Aus der Rechtswidrigkeit der Feststellung, dass die Klägerin mit ihrem polnischen Führerschein nicht auf dem Gebiet der Bundesrepublik Deutschland zum Führen von Kraftfahrzeugen berechtigt ist, folgt auch die Rechtswidrigkeit der Anbringung eines entsprechenden Sperrvermerks auf dem polnischen Führerschein.

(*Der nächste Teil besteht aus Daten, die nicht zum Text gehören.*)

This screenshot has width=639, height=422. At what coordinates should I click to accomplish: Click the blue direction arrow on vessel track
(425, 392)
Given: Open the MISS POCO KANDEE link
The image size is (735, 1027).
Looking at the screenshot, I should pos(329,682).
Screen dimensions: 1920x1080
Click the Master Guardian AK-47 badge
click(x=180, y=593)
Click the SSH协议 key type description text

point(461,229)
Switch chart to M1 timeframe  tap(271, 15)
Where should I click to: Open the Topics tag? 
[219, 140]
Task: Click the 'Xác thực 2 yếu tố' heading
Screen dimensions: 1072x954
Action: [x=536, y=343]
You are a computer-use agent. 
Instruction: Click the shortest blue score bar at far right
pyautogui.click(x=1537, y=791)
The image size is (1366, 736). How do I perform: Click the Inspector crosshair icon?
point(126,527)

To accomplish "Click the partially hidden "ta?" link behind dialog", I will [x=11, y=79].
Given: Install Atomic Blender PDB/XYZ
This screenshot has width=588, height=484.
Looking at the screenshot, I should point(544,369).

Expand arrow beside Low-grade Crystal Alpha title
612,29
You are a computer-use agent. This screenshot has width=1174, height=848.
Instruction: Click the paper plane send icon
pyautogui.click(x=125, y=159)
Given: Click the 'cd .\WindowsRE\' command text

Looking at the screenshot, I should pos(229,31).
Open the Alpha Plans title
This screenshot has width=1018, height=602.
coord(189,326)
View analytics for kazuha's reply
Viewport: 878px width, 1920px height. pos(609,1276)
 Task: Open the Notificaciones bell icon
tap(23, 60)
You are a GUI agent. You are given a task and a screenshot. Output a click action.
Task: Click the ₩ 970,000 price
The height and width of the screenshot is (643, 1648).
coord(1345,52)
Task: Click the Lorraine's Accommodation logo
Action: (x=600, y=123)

Abschließend weist der Senat darauf hin, dass das künftige Bekanntwerden neuer verwertbarer Hinweise auf einen Verstoß gegen das Wohnsitzerfordernis beim Fahrerlaubniserwerb der Klägerin in Polen - also von unbestreitbaren Tatsachen, die aus Verlautbarungen des Ausstellerstaates folgen - von der Beklagten zum Anlass genommen werden dürfte, einen erneuten Feststellungsbescheid gegen die Klägerin zu erlassen. Hinweise auf eine zeitliche Begrenzung der Befugnis, auf neue Erkenntnisse zuzugreifen, gehen insbesondere aus der Rechtsprechung des EuGH nicht hervor. Die Rechtskraft der vorliegenden verwaltungsgerichtlichen Entscheidung bezieht sich allein auf die hier streitbefangene Ordnungsverfügung der Beklagten vom 14. April 2010, nicht aber auf künftige Entscheidungen der Beklagten, die auf dann neuen Tatsachen beruhen. Schließlich wäre in einem solchen Fall - das heißt im Falle des nachträglichen Nachweises, dass der Erwerb der polnischen Fahrerlaubnis doch auf einer arglistigen Täuschung dortiger Stellen beruht hat - auch kein Raum für einen wie auch immer gearteten Vertrauensschutz (arg. § 48 Abs. 2 Satz 3 Nr. 1 und Abs. 4 Satz 2 VwVfG NRW).

Die Kostenentscheidung ergibt sich aus § 154 Abs. 2 VwGO, die Entscheidung über ihre vorläufige Vollstreckbarkeit aus § 167 Abs. 2 VwGO i. V. m. den §§ 708 Nr. 10, 711 Satz 1 und 2, 709 Satz 2 ZPO.

Die Revision ist nicht zuzulassen, weil die Voraussetzungen des § 132 Abs. 2 VwGO nicht vorliegen.